Written instruction: Copy these rows verbatim, beginning at the line that contains "Pick the red" and stopping after the line that contains "tap(810, 67)".

Material for this exercise:
####################

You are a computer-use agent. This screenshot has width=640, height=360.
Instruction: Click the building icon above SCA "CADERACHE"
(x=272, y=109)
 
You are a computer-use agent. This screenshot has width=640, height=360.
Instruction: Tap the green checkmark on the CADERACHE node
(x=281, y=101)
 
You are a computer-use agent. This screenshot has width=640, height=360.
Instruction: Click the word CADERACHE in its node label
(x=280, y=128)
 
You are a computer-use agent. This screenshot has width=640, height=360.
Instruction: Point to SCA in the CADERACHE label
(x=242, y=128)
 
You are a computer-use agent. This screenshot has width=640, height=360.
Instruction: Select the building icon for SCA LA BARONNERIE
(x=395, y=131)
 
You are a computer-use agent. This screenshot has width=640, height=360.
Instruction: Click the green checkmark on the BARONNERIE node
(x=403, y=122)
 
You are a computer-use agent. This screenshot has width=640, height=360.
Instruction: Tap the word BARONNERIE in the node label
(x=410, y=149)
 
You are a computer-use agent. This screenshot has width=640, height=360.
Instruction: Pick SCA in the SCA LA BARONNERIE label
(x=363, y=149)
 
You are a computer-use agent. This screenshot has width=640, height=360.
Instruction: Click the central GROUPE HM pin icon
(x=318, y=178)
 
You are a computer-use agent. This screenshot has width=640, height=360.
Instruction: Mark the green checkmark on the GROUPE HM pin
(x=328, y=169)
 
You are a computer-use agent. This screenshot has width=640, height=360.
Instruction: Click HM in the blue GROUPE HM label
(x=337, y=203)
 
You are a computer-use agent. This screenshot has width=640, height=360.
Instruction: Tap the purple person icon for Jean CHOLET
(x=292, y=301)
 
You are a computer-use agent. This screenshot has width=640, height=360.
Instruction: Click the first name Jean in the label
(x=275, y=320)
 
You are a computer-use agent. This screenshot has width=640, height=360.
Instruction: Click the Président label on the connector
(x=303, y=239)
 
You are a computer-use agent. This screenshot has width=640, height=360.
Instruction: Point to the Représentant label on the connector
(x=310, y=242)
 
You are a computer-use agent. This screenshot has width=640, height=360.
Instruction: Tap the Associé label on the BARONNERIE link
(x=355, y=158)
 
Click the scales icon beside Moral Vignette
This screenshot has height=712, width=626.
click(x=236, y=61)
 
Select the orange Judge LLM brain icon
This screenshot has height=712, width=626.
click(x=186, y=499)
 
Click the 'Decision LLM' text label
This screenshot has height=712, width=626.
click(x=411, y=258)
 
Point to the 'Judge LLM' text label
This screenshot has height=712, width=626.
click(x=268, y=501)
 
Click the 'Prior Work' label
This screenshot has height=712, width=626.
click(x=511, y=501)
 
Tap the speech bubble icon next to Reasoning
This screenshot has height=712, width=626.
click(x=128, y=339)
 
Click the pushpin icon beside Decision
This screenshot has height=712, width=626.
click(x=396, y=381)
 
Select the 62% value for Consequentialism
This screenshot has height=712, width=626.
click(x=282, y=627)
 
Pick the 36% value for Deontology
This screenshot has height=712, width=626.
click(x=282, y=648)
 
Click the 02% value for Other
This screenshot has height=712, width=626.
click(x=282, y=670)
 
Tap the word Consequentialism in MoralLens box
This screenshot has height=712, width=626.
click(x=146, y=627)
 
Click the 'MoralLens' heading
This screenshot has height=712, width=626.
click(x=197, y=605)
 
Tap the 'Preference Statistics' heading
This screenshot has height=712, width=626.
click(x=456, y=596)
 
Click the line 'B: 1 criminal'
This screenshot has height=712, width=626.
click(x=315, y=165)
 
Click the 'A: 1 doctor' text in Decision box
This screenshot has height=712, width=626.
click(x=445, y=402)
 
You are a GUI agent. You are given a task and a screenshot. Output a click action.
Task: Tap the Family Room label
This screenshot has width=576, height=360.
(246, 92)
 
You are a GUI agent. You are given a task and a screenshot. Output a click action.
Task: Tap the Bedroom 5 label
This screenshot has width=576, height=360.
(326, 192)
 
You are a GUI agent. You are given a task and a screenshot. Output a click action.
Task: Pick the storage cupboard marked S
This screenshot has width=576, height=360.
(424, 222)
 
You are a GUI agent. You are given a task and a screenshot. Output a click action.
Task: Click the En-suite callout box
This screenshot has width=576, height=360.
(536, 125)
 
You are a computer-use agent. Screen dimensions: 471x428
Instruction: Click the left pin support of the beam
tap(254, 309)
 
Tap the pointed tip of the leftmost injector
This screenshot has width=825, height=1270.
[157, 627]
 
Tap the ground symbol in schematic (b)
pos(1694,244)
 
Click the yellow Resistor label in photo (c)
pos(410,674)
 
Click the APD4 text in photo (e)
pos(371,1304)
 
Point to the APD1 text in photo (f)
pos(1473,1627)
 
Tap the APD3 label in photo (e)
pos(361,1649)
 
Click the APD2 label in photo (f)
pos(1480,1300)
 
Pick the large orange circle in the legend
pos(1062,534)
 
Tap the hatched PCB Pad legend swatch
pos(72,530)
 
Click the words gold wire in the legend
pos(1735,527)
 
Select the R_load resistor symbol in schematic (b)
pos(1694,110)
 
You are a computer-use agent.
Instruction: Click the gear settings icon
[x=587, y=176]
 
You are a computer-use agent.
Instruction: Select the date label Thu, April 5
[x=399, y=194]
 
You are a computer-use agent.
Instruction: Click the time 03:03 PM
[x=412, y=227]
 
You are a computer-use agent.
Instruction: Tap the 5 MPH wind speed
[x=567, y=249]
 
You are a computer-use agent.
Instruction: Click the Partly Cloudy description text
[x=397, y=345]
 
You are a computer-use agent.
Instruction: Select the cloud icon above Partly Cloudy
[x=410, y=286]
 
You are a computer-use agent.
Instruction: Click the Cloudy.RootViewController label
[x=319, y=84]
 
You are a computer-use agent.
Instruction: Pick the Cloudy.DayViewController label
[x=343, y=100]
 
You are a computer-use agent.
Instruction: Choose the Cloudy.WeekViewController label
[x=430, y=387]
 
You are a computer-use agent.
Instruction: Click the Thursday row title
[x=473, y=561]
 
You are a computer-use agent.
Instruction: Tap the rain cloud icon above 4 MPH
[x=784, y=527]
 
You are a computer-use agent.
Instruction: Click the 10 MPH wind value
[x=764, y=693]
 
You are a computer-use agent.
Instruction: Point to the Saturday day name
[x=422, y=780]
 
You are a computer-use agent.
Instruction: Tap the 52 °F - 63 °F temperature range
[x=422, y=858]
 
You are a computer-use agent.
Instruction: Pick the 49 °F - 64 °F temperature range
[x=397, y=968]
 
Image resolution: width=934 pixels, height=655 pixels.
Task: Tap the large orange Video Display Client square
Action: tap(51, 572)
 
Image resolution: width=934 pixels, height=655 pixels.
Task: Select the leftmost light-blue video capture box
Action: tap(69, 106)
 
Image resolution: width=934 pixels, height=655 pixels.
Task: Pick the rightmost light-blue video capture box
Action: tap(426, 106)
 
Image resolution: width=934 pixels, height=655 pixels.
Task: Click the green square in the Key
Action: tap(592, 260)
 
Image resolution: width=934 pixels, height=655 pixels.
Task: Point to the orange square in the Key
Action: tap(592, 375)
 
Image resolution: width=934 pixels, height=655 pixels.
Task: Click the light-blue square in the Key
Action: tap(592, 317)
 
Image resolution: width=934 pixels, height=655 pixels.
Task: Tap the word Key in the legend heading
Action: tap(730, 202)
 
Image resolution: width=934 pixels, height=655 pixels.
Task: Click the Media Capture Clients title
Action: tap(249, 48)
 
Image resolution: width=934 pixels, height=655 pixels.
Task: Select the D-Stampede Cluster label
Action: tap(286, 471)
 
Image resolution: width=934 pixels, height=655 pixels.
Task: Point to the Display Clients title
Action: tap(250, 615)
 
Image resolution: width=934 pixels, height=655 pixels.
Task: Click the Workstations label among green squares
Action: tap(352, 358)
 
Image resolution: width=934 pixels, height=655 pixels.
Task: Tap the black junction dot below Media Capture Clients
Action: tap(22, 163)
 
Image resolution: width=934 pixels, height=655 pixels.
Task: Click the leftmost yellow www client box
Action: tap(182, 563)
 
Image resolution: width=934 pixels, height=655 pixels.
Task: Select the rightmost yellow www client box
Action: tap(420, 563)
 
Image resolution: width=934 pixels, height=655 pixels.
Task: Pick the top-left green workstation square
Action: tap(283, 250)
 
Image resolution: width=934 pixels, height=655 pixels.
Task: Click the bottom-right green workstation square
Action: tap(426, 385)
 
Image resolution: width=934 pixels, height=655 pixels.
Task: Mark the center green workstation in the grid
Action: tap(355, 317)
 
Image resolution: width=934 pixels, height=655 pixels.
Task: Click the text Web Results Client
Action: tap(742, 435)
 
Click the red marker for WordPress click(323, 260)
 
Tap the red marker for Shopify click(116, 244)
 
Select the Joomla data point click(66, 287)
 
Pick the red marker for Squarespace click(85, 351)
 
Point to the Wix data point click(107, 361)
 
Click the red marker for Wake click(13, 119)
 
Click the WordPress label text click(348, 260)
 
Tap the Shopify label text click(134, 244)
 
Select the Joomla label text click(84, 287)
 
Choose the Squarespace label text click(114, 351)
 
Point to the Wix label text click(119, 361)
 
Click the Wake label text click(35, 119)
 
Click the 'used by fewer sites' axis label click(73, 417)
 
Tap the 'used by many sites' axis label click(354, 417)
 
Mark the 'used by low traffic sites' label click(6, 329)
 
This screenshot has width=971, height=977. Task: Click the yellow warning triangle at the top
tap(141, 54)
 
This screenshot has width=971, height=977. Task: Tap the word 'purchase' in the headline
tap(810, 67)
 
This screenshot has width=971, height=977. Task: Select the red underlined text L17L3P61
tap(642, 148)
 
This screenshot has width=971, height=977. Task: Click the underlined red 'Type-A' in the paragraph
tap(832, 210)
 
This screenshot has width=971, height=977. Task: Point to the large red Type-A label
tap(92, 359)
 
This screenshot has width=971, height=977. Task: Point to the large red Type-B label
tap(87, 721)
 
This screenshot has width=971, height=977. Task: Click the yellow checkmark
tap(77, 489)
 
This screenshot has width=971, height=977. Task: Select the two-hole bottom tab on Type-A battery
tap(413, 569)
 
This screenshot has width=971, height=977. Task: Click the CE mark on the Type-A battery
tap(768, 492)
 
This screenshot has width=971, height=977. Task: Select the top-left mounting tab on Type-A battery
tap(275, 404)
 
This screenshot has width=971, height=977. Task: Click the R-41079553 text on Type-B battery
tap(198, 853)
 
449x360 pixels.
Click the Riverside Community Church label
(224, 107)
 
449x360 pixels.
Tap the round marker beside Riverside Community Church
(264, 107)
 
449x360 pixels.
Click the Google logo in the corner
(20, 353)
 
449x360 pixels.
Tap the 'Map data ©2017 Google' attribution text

####################

Task output:
Pick the red marker for Squarespace click(85, 351)
 
Point to the Wix data point click(107, 361)
 
Click the red marker for Wake click(13, 119)
 
Click the WordPress label text click(348, 260)
 
Tap the Shopify label text click(134, 244)
 
Select the Joomla label text click(84, 287)
 
Choose the Squarespace label text click(114, 351)
 
Point to the Wix label text click(119, 361)
 
Click the Wake label text click(35, 119)
 
Click the 'used by fewer sites' axis label click(73, 417)
 
Tap the 'used by many sites' axis label click(354, 417)
 
Mark the 'used by low traffic sites' label click(6, 329)
 
This screenshot has width=971, height=977. Task: Click the yellow warning triangle at the top
tap(141, 54)
 
This screenshot has width=971, height=977. Task: Tap the word 'purchase' in the headline
tap(810, 67)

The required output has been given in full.